I wasn’t going to write about this until I saw Nhaji write that sleep takes everyone’s problems away. If that is true, then it’s really not fair to me because my problems start right after sleep takes me away.
For a long time I wasn’t a deep sleeper until recently. I figured it was the best for me looking at my problem but that was a mistake. I know people that don’t dream and don’t care about it. I wish I could say that for myself. I dream and most of the time I even refer to my dreams as a series because they continue.
Have you ever dreamt and then woken up at night and then when you go back to sleep, you continue from where you stopped? At first it was scary for me, it was as if I was watching a movie the previous night and couldn’t finish so I came back to press play. For countless times, I’ve felt deja vu. Even when I was a kid I used to say “oh but this happened last week”. I used to say it a lot so my mom always made sure I always prayed before going to sleep because according to her those were dreams I had that was coming true.
Now that I’m an adult, I don’t need anyone to tell me what she said was true.
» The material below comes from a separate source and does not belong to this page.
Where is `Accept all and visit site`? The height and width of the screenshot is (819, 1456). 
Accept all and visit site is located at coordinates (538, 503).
I’ve never gone a night without dreaming. It’s either I dreamt and I don’t remember or I just don’t want to remember. If there’s something I don’t play with, it’s my dreams. I wouldn’t want to share certain things but then I truly believe my dreams hold deeper meanings.
Sometimes I feel like God knows how naive and innocent I am when it comes to friendship so I see through people in my dreams a lot.
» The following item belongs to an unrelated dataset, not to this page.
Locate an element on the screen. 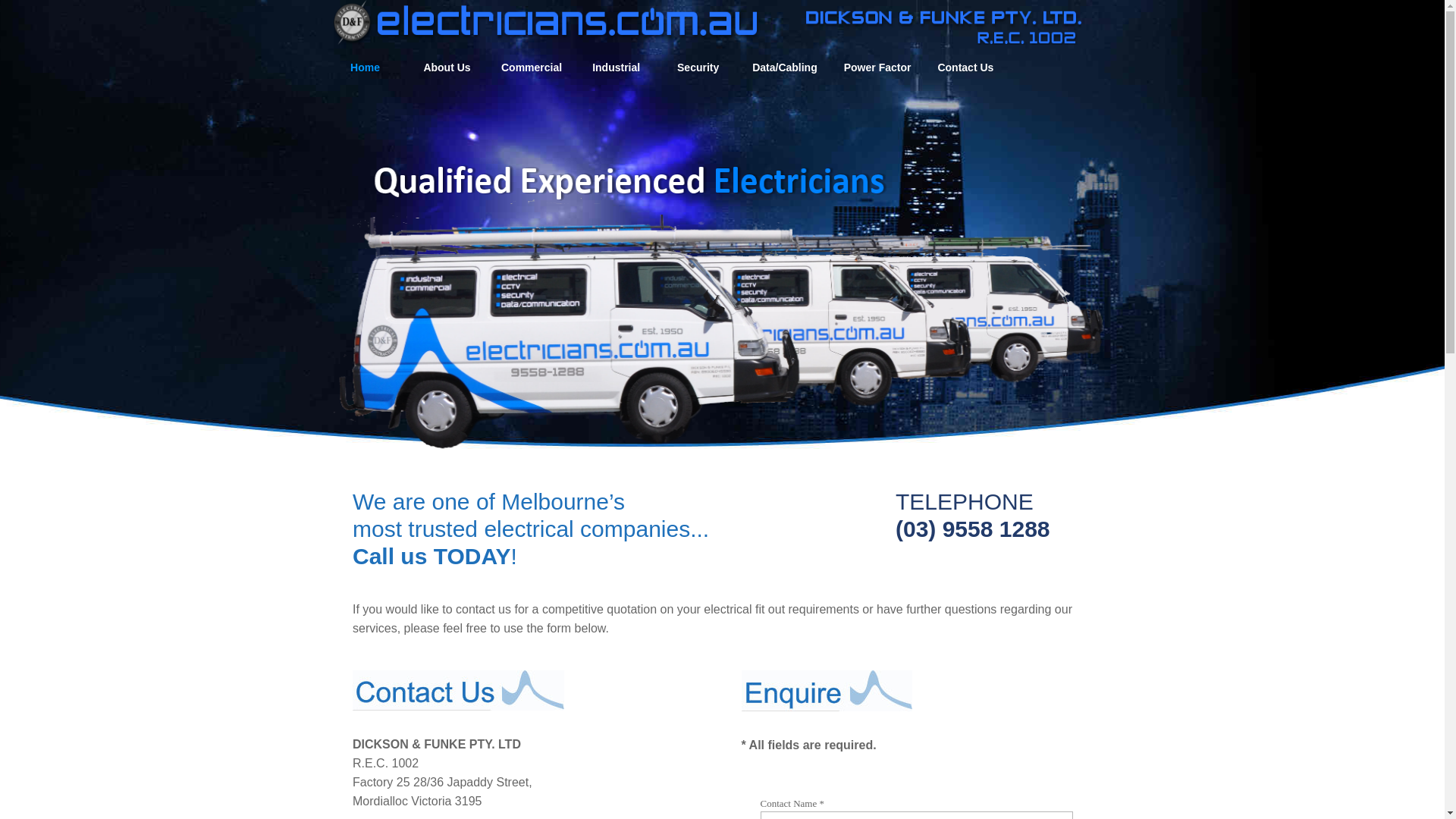 The width and height of the screenshot is (1456, 819). 'Power Factor' is located at coordinates (839, 67).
I remember that particular dream I had about one of my closest friends in the university, I never believe it. I didn’t want to so I blamed it on my overthinking. In fact naive me even shared the dream with him and he overreacted. That should have been my cue but then he was a really good friend or so I thought. The kind of things this boy did to me? Oh my, I’ve never experienced friendship betrayal that was so painful like that. Well, I had it coming and I blame myself.
Of all my dreams, the ones I hate are the ones I get after watching a movie. The movie just continues in the worse way ever in my dream and then I’ll see myself in the dream as a character. I know this is my fault because I have wild imaginations but I didn’t give those imaginations to myself, did I? Afternoon dreams?? Oh that’s a whole story for another day.
As I already said, people dream and don’t remember. Others also believe they don’t dream at all. It’s the opposite for me so I don’t play with my dreams because of my experience.